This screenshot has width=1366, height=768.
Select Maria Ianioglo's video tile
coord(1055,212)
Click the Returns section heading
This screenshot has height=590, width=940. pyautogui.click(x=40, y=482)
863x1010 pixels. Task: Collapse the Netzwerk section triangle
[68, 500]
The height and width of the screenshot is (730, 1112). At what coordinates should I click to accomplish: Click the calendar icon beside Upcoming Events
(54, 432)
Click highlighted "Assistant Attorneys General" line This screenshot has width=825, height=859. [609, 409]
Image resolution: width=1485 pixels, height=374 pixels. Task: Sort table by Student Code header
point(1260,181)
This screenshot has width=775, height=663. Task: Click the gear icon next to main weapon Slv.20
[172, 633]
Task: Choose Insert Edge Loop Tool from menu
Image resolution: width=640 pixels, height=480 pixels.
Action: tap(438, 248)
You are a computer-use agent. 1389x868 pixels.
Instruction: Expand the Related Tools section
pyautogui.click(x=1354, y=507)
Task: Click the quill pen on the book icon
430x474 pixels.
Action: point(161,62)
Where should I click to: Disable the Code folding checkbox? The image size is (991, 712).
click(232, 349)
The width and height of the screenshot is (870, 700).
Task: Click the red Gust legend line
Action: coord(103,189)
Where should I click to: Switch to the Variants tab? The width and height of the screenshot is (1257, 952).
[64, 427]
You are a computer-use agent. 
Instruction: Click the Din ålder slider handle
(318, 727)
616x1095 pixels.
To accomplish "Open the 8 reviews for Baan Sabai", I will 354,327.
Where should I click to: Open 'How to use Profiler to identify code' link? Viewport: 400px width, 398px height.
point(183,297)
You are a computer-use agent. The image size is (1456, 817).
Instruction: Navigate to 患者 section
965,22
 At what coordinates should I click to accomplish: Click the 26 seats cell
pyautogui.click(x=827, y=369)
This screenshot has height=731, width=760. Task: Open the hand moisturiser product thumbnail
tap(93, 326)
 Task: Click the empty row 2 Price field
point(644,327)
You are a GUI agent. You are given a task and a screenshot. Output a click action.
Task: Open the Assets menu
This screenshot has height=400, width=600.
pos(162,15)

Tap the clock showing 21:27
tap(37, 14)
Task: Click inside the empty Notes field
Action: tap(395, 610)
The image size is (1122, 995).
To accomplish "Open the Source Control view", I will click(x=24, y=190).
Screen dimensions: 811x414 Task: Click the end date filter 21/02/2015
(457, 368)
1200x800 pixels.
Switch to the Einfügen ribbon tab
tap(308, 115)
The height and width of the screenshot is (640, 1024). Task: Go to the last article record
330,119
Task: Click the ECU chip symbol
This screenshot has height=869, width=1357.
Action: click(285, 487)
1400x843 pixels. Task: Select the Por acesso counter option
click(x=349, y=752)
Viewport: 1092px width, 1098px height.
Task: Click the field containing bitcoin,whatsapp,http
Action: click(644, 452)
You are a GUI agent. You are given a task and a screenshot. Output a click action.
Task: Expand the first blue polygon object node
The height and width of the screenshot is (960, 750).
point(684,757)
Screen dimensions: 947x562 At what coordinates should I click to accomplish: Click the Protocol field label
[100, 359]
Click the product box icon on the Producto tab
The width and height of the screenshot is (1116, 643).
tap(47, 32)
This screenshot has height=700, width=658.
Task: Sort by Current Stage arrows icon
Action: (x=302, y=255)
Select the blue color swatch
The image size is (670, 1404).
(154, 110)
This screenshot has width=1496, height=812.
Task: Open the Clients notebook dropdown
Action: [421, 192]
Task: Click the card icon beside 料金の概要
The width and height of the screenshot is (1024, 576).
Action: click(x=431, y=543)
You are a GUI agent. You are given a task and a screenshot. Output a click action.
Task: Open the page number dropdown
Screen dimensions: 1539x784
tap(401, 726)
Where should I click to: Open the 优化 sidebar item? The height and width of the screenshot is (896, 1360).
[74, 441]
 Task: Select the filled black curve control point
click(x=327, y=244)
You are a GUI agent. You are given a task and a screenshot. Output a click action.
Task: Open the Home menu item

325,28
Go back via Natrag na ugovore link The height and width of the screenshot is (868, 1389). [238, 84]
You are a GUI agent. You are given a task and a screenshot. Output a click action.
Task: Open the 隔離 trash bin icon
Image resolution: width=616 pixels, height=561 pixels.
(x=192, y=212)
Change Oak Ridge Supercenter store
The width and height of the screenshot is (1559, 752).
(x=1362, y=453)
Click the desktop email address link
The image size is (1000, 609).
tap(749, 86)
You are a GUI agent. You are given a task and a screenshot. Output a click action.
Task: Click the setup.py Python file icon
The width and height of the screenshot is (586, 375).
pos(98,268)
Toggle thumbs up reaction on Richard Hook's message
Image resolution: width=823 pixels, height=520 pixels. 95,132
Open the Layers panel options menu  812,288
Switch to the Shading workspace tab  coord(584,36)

========================================================================

__Problem statement__
All the records above need to be set down again exactly as they were given.

__Response for this exercise__
This screenshot has width=1366, height=768.
Select Maria Ianioglo's video tile
coord(1055,212)
Click the Returns section heading
This screenshot has height=590, width=940. pyautogui.click(x=40, y=482)
863x1010 pixels. Task: Collapse the Netzwerk section triangle
[68, 500]
The height and width of the screenshot is (730, 1112). At what coordinates should I click to accomplish: Click the calendar icon beside Upcoming Events
(54, 432)
Click highlighted "Assistant Attorneys General" line This screenshot has width=825, height=859. [609, 409]
Image resolution: width=1485 pixels, height=374 pixels. Task: Sort table by Student Code header
point(1260,181)
This screenshot has width=775, height=663. Task: Click the gear icon next to main weapon Slv.20
[172, 633]
Task: Choose Insert Edge Loop Tool from menu
Image resolution: width=640 pixels, height=480 pixels.
Action: tap(438, 248)
You are a computer-use agent. 1389x868 pixels.
Instruction: Expand the Related Tools section
pyautogui.click(x=1354, y=507)
Task: Click the quill pen on the book icon
430x474 pixels.
Action: point(161,62)
Where should I click to: Disable the Code folding checkbox? The image size is (991, 712).
click(232, 349)
The width and height of the screenshot is (870, 700).
Task: Click the red Gust legend line
Action: coord(103,189)
Where should I click to: Switch to the Variants tab? The width and height of the screenshot is (1257, 952).
[64, 427]
You are a computer-use agent. 
Instruction: Click the Din ålder slider handle
(318, 727)
616x1095 pixels.
To accomplish "Open the 8 reviews for Baan Sabai", I will 354,327.
Where should I click to: Open 'How to use Profiler to identify code' link? Viewport: 400px width, 398px height.
point(183,297)
You are a computer-use agent. The image size is (1456, 817).
Instruction: Navigate to 患者 section
965,22
 At what coordinates should I click to accomplish: Click the 26 seats cell
pyautogui.click(x=827, y=369)
This screenshot has height=731, width=760. Task: Open the hand moisturiser product thumbnail
tap(93, 326)
 Task: Click the empty row 2 Price field
point(644,327)
You are a GUI agent. You are given a task and a screenshot. Output a click action.
Task: Open the Assets menu
This screenshot has height=400, width=600.
pos(162,15)

Tap the clock showing 21:27
tap(37, 14)
Task: Click inside the empty Notes field
Action: tap(395, 610)
The image size is (1122, 995).
To accomplish "Open the Source Control view", I will click(x=24, y=190).
Screen dimensions: 811x414 Task: Click the end date filter 21/02/2015
(457, 368)
1200x800 pixels.
Switch to the Einfügen ribbon tab
tap(308, 115)
The height and width of the screenshot is (640, 1024). Task: Go to the last article record
330,119
Task: Click the ECU chip symbol
This screenshot has height=869, width=1357.
Action: click(285, 487)
1400x843 pixels. Task: Select the Por acesso counter option
click(x=349, y=752)
Viewport: 1092px width, 1098px height.
Task: Click the field containing bitcoin,whatsapp,http
Action: click(644, 452)
You are a GUI agent. You are given a task and a screenshot. Output a click action.
Task: Expand the first blue polygon object node
The height and width of the screenshot is (960, 750).
point(684,757)
Screen dimensions: 947x562 At what coordinates should I click to accomplish: Click the Protocol field label
[100, 359]
Click the product box icon on the Producto tab
The width and height of the screenshot is (1116, 643).
tap(47, 32)
This screenshot has height=700, width=658.
Task: Sort by Current Stage arrows icon
Action: (x=302, y=255)
Select the blue color swatch
The image size is (670, 1404).
(154, 110)
This screenshot has width=1496, height=812.
Task: Open the Clients notebook dropdown
Action: [421, 192]
Task: Click the card icon beside 料金の概要
The width and height of the screenshot is (1024, 576).
Action: click(x=431, y=543)
You are a GUI agent. You are given a task and a screenshot. Output a click action.
Task: Open the page number dropdown
Screen dimensions: 1539x784
tap(401, 726)
Where should I click to: Open the 优化 sidebar item? The height and width of the screenshot is (896, 1360).
[74, 441]
 Task: Select the filled black curve control point
click(x=327, y=244)
You are a GUI agent. You are given a task and a screenshot. Output a click action.
Task: Open the Home menu item

325,28
Go back via Natrag na ugovore link The height and width of the screenshot is (868, 1389). [238, 84]
You are a GUI agent. You are given a task and a screenshot. Output a click action.
Task: Open the 隔離 trash bin icon
Image resolution: width=616 pixels, height=561 pixels.
(x=192, y=212)
Change Oak Ridge Supercenter store
The width and height of the screenshot is (1559, 752).
(x=1362, y=453)
Click the desktop email address link
The image size is (1000, 609).
tap(749, 86)
You are a GUI agent. You are given a task and a screenshot. Output a click action.
Task: Click the setup.py Python file icon
The width and height of the screenshot is (586, 375).
pos(98,268)
Toggle thumbs up reaction on Richard Hook's message
Image resolution: width=823 pixels, height=520 pixels. 95,132
Open the Layers panel options menu  812,288
Switch to the Shading workspace tab  coord(584,36)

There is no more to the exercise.